◆ **What you will do**
Rewrite the lines below, substituting "computer assistant" for "GUI agent" wherever it occurs and changing nothing else.

[Collected data]
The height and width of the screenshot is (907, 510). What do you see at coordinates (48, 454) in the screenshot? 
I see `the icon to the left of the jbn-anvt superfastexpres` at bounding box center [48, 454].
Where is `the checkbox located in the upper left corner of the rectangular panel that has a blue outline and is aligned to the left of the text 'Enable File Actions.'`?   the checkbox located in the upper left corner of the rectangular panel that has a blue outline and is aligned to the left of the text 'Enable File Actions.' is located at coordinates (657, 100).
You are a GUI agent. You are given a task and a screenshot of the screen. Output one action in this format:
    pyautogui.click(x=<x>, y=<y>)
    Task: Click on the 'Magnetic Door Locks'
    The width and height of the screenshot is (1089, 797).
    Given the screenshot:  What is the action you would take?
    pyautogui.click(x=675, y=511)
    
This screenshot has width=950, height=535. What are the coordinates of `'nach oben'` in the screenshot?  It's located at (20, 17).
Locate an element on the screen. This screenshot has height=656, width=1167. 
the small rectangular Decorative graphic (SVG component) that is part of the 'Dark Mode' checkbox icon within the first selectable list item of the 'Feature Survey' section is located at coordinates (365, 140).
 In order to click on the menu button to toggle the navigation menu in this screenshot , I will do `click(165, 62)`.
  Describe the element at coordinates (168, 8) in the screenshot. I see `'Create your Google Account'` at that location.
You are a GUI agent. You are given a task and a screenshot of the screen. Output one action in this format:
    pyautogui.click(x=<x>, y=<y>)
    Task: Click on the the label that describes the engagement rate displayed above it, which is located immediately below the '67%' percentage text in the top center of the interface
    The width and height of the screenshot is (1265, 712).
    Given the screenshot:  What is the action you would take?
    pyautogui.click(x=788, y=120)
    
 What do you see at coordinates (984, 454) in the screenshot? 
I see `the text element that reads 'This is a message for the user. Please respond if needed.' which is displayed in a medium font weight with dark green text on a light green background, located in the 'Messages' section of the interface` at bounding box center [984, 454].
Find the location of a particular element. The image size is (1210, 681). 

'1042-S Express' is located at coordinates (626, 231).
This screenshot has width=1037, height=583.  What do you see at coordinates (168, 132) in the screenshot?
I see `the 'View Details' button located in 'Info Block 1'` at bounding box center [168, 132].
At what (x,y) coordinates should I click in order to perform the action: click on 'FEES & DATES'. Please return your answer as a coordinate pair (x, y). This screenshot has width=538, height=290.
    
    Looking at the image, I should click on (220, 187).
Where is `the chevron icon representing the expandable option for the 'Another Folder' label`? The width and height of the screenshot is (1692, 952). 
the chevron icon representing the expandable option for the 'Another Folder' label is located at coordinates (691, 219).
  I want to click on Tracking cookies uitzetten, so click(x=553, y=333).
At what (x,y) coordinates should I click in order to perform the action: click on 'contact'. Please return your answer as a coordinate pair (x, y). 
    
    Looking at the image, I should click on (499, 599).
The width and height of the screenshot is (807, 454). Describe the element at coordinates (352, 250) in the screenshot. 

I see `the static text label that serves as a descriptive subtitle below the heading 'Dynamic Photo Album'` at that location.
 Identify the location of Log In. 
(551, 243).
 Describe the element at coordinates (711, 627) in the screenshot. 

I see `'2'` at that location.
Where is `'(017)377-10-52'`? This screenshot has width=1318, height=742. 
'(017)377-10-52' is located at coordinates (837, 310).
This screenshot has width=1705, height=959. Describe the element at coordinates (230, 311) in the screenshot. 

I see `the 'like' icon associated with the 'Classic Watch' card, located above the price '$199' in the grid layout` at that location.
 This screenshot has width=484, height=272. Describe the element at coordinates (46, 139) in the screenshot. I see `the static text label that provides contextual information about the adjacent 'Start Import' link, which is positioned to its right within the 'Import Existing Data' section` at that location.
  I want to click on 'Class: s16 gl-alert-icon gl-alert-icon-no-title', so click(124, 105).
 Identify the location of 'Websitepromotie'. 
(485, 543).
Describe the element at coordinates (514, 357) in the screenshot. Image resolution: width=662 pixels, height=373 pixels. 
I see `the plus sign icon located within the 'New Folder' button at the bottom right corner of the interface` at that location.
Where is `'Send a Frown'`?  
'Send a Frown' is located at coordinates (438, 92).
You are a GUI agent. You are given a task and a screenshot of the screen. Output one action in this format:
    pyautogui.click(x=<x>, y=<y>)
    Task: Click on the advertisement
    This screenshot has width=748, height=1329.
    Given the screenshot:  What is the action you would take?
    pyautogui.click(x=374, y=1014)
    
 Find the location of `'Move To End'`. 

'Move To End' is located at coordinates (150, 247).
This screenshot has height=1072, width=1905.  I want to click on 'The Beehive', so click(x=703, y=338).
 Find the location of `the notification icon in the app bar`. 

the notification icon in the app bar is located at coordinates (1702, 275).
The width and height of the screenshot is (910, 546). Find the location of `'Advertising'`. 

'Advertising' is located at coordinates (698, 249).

◆ **Written solution**
The height and width of the screenshot is (907, 510). What do you see at coordinates (48, 454) in the screenshot? 
I see `the icon to the left of the jbn-anvt superfastexpres` at bounding box center [48, 454].
Where is `the checkbox located in the upper left corner of the rectangular panel that has a blue outline and is aligned to the left of the text 'Enable File Actions.'`?   the checkbox located in the upper left corner of the rectangular panel that has a blue outline and is aligned to the left of the text 'Enable File Actions.' is located at coordinates (657, 100).
You are a computer assistant. You are given a task and a screenshot of the screen. Output one action in this format:
    pyautogui.click(x=<x>, y=<y>)
    Task: Click on the 'Magnetic Door Locks'
    The width and height of the screenshot is (1089, 797).
    Given the screenshot:  What is the action you would take?
    pyautogui.click(x=675, y=511)
    
This screenshot has width=950, height=535. What are the coordinates of `'nach oben'` in the screenshot?  It's located at (20, 17).
Locate an element on the screen. This screenshot has height=656, width=1167. 
the small rectangular Decorative graphic (SVG component) that is part of the 'Dark Mode' checkbox icon within the first selectable list item of the 'Feature Survey' section is located at coordinates (365, 140).
 In order to click on the menu button to toggle the navigation menu in this screenshot , I will do `click(165, 62)`.
  Describe the element at coordinates (168, 8) in the screenshot. I see `'Create your Google Account'` at that location.
You are a computer assistant. You are given a task and a screenshot of the screen. Output one action in this format:
    pyautogui.click(x=<x>, y=<y>)
    Task: Click on the the label that describes the engagement rate displayed above it, which is located immediately below the '67%' percentage text in the top center of the interface
    The width and height of the screenshot is (1265, 712).
    Given the screenshot:  What is the action you would take?
    pyautogui.click(x=788, y=120)
    
 What do you see at coordinates (984, 454) in the screenshot? 
I see `the text element that reads 'This is a message for the user. Please respond if needed.' which is displayed in a medium font weight with dark green text on a light green background, located in the 'Messages' section of the interface` at bounding box center [984, 454].
Find the location of a particular element. The image size is (1210, 681). 

'1042-S Express' is located at coordinates (626, 231).
This screenshot has width=1037, height=583.  What do you see at coordinates (168, 132) in the screenshot?
I see `the 'View Details' button located in 'Info Block 1'` at bounding box center [168, 132].
At what (x,y) coordinates should I click in order to perform the action: click on 'FEES & DATES'. Please return your answer as a coordinate pair (x, y). This screenshot has width=538, height=290.
    
    Looking at the image, I should click on (220, 187).
Where is `the chevron icon representing the expandable option for the 'Another Folder' label`? The width and height of the screenshot is (1692, 952). 
the chevron icon representing the expandable option for the 'Another Folder' label is located at coordinates (691, 219).
  I want to click on Tracking cookies uitzetten, so click(x=553, y=333).
At what (x,y) coordinates should I click in order to perform the action: click on 'contact'. Please return your answer as a coordinate pair (x, y). 
    
    Looking at the image, I should click on (499, 599).
The width and height of the screenshot is (807, 454). Describe the element at coordinates (352, 250) in the screenshot. 

I see `the static text label that serves as a descriptive subtitle below the heading 'Dynamic Photo Album'` at that location.
 Identify the location of Log In. 
(551, 243).
 Describe the element at coordinates (711, 627) in the screenshot. 

I see `'2'` at that location.
Where is `'(017)377-10-52'`? This screenshot has width=1318, height=742. 
'(017)377-10-52' is located at coordinates (837, 310).
This screenshot has width=1705, height=959. Describe the element at coordinates (230, 311) in the screenshot. 

I see `the 'like' icon associated with the 'Classic Watch' card, located above the price '$199' in the grid layout` at that location.
 This screenshot has width=484, height=272. Describe the element at coordinates (46, 139) in the screenshot. I see `the static text label that provides contextual information about the adjacent 'Start Import' link, which is positioned to its right within the 'Import Existing Data' section` at that location.
  I want to click on 'Class: s16 gl-alert-icon gl-alert-icon-no-title', so click(124, 105).
 Identify the location of 'Websitepromotie'. 
(485, 543).
Describe the element at coordinates (514, 357) in the screenshot. Image resolution: width=662 pixels, height=373 pixels. 
I see `the plus sign icon located within the 'New Folder' button at the bottom right corner of the interface` at that location.
Where is `'Send a Frown'`?  
'Send a Frown' is located at coordinates (438, 92).
You are a computer assistant. You are given a task and a screenshot of the screen. Output one action in this format:
    pyautogui.click(x=<x>, y=<y>)
    Task: Click on the advertisement
    This screenshot has width=748, height=1329.
    Given the screenshot:  What is the action you would take?
    pyautogui.click(x=374, y=1014)
    
 Find the location of `'Move To End'`. 

'Move To End' is located at coordinates (150, 247).
This screenshot has height=1072, width=1905.  I want to click on 'The Beehive', so click(x=703, y=338).
 Find the location of `the notification icon in the app bar`. 

the notification icon in the app bar is located at coordinates (1702, 275).
The width and height of the screenshot is (910, 546). Find the location of `'Advertising'`. 

'Advertising' is located at coordinates (698, 249).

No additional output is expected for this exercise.